Your goal → From the data below, retype exactly the lines starting with the one that contains "Open the IP" and ending with the one that contains "This screenshot has height=784, width=1530.", both included.

Study material →
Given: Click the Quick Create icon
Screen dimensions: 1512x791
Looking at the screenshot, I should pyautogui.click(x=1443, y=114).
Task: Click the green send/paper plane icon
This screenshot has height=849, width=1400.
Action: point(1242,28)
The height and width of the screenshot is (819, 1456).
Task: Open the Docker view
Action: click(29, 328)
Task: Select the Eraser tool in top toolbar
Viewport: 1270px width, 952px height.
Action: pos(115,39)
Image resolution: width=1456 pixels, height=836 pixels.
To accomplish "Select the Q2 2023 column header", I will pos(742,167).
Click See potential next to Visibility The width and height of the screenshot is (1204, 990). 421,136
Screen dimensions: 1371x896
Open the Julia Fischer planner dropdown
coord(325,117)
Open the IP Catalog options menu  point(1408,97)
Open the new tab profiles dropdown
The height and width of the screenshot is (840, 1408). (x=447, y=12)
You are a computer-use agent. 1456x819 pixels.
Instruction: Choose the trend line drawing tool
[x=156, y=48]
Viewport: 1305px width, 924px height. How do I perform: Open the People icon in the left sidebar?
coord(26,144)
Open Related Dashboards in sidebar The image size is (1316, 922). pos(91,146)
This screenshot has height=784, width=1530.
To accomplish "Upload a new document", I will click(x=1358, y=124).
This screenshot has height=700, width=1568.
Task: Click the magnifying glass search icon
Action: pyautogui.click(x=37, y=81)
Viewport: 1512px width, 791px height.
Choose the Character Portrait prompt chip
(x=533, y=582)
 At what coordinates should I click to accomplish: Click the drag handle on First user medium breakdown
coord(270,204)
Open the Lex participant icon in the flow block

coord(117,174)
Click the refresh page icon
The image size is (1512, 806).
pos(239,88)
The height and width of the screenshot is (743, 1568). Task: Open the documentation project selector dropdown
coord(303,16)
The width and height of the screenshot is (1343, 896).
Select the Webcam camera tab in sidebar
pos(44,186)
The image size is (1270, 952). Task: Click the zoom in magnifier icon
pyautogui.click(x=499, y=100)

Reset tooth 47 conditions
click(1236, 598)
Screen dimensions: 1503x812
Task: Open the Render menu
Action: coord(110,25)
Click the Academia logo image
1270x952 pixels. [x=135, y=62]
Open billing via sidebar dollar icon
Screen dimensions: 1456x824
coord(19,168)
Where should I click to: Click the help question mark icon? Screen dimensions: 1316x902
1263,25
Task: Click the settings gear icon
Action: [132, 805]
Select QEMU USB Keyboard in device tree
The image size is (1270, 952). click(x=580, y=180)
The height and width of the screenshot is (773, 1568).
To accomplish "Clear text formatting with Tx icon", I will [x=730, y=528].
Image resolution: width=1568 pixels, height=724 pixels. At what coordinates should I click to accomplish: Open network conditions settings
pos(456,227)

Final answer →
Open the IP Catalog options menu  point(1408,97)
Open the new tab profiles dropdown
The height and width of the screenshot is (840, 1408). (x=447, y=12)
You are a computer-use agent. 1456x819 pixels.
Instruction: Choose the trend line drawing tool
[x=156, y=48]
Viewport: 1305px width, 924px height. How do I perform: Open the People icon in the left sidebar?
coord(26,144)
Open Related Dashboards in sidebar The image size is (1316, 922). pos(91,146)
This screenshot has height=784, width=1530.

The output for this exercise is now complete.